Problem ->
Return the listing beneath precisely, with every line intact.

Supplied material ->
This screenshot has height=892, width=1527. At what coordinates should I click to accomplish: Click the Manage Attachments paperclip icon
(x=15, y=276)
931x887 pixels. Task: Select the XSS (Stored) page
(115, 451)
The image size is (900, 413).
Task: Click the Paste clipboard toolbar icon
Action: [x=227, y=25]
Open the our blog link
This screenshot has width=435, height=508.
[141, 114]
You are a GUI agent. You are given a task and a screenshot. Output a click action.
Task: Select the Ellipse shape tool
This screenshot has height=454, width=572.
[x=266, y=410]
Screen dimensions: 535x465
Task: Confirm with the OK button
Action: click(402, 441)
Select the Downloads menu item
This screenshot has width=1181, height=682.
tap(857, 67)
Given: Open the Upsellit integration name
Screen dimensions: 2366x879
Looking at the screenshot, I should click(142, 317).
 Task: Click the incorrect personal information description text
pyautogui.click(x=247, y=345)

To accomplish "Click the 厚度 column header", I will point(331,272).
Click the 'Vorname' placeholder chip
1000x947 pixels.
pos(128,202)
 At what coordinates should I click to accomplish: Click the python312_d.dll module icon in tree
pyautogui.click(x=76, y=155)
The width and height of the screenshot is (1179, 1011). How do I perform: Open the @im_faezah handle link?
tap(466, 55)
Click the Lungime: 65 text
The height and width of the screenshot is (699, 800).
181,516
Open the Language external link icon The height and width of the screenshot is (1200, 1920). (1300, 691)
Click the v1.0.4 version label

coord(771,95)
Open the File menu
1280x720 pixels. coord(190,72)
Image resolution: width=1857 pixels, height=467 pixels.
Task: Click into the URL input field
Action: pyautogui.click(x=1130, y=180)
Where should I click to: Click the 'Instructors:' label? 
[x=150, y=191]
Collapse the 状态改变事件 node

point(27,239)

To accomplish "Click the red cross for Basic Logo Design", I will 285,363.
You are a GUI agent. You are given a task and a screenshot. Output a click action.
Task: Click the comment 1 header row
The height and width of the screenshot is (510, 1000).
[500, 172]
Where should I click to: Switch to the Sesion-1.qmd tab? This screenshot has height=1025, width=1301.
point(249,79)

Written response ->
This screenshot has height=892, width=1527. At what coordinates should I click to accomplish: Click the Manage Attachments paperclip icon
(x=15, y=276)
931x887 pixels. Task: Select the XSS (Stored) page
(115, 451)
The image size is (900, 413).
Task: Click the Paste clipboard toolbar icon
Action: [x=227, y=25]
Open the our blog link
This screenshot has width=435, height=508.
[141, 114]
You are a GUI agent. You are given a task and a screenshot. Output a click action.
Task: Select the Ellipse shape tool
This screenshot has height=454, width=572.
[x=266, y=410]
Screen dimensions: 535x465
Task: Confirm with the OK button
Action: click(402, 441)
Select the Downloads menu item
This screenshot has width=1181, height=682.
tap(857, 67)
Given: Open the Upsellit integration name
Screen dimensions: 2366x879
Looking at the screenshot, I should click(142, 317).
 Task: Click the incorrect personal information description text
pyautogui.click(x=247, y=345)

To accomplish "Click the 厚度 column header", I will point(331,272).
Click the 'Vorname' placeholder chip
1000x947 pixels.
pos(128,202)
 At what coordinates should I click to accomplish: Click the python312_d.dll module icon in tree
pyautogui.click(x=76, y=155)
The width and height of the screenshot is (1179, 1011). How do I perform: Open the @im_faezah handle link?
tap(466, 55)
Click the Lungime: 65 text
The height and width of the screenshot is (699, 800).
181,516
Open the Language external link icon The height and width of the screenshot is (1200, 1920). (1300, 691)
Click the v1.0.4 version label

coord(771,95)
Open the File menu
1280x720 pixels. coord(190,72)
Image resolution: width=1857 pixels, height=467 pixels.
Task: Click into the URL input field
Action: pyautogui.click(x=1130, y=180)
Where should I click to: Click the 'Instructors:' label? 
[x=150, y=191]
Collapse the 状态改变事件 node

point(27,239)

To accomplish "Click the red cross for Basic Logo Design", I will 285,363.
You are a GUI agent. You are given a task and a screenshot. Output a click action.
Task: Click the comment 1 header row
The height and width of the screenshot is (510, 1000).
[500, 172]
Where should I click to: Switch to the Sesion-1.qmd tab? This screenshot has height=1025, width=1301.
point(249,79)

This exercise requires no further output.